12 December 2022
De Gruyter’s newly founded not-for-profit arm, eBound, has announced it will fund the digitization of George Anton Kiraz’ comprehensive private book and manuscript collection on Syriac and Eastern Christianity.
George Kiraz’s collection is the largest private, non-institutional collection on Syriac Christianity with a focus on religious and cultural studies. It includes many titles that are considered lost due to the destruction of institutions, universities and libraries during conflicts in the Middle East. The collection includes academic books and fiction in Syriac, Arabic, Malayalam and European languages, published from the 19th to the early 20th century, with some titles from as early as the 1500s.
De Gruyter eBound’s funding will allow George Kiraz to use a high-quality scanner to digitize 2,000 titles non-destructively. Once digitized, the titles will be freely available as open access eBooks on degruyter.com.
George Kiraz is the founder and director of Beth Mardutho: The Syriac Institute, the Editor-in-Chief of Gorgias Press, and a Senior Research Associate at the Institute for Advanced Study at Princeton. He has been collecting books on Syriac and Eastern Christianity since he was a teenager, a story that he tells in his recent memoir, Water the Willow Tree: Memoirs of a Bethlehem Boyhood (2022).

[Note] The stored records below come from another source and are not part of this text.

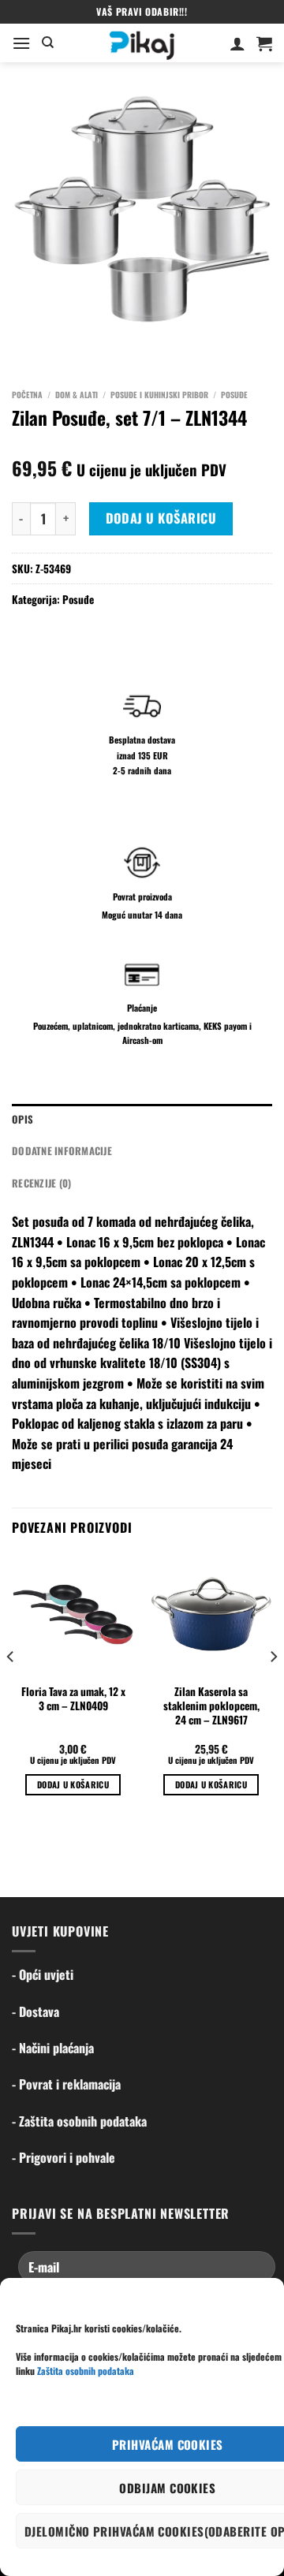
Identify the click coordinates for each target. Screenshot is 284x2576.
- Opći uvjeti (42, 1974)
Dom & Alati (76, 395)
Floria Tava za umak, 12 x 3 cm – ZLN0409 (73, 1699)
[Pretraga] (48, 43)
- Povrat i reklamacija (66, 2084)
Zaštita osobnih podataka (85, 2370)
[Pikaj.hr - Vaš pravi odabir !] (142, 43)
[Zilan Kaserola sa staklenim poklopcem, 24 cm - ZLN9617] (211, 1614)
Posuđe (234, 395)
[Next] (273, 1688)
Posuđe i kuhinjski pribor (159, 395)
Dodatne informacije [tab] (62, 1150)
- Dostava (35, 2011)
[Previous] (11, 1688)
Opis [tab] (22, 1119)
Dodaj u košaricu (161, 518)
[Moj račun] (237, 43)
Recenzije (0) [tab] (41, 1183)
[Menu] (21, 43)
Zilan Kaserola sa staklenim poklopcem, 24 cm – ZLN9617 (211, 1706)
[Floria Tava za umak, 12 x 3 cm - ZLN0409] (73, 1614)
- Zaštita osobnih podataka (79, 2121)
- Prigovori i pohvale (63, 2157)
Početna (27, 395)
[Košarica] (264, 43)
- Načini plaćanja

The digitization of George Kiraz’ collection, which was supported by eBound’s Advisory Board, fits perfectly with De Gruyter eBound’s mission to support the publishing of mission-driven scholarly monographs and to make these publications sustainable and accessible to a global audience. De Gruyter launched eBound in June 2022.
“This project makes a unique collection of titles by authors from a minority community digitally available for the first time. We couldn’t have wished for a better project to support in our first round of funding. True to the mission of De Gruyter eBound, George Kiraz is trying to preserve the cultural heritage of a whole diaspora group and make it accessible to a global audience. I am excited that we can help him by providing a technical infrastructure to make these titles available in open access to any interested reader in the world,” said Linda McGrath, Executive Director of eBound.
“I began to collect books when I was fourteen,” said George Kiraz, founder and Director of Beth Mardutho. “Now, De Gruyter eBound allows me to share hundreds of my books with the rest of the world. I do not see myself as an owner of these books. Rather, a custodian. What took me decades to collect on the Syriac and wider Middle Eastern heritage will soon be available to the world.”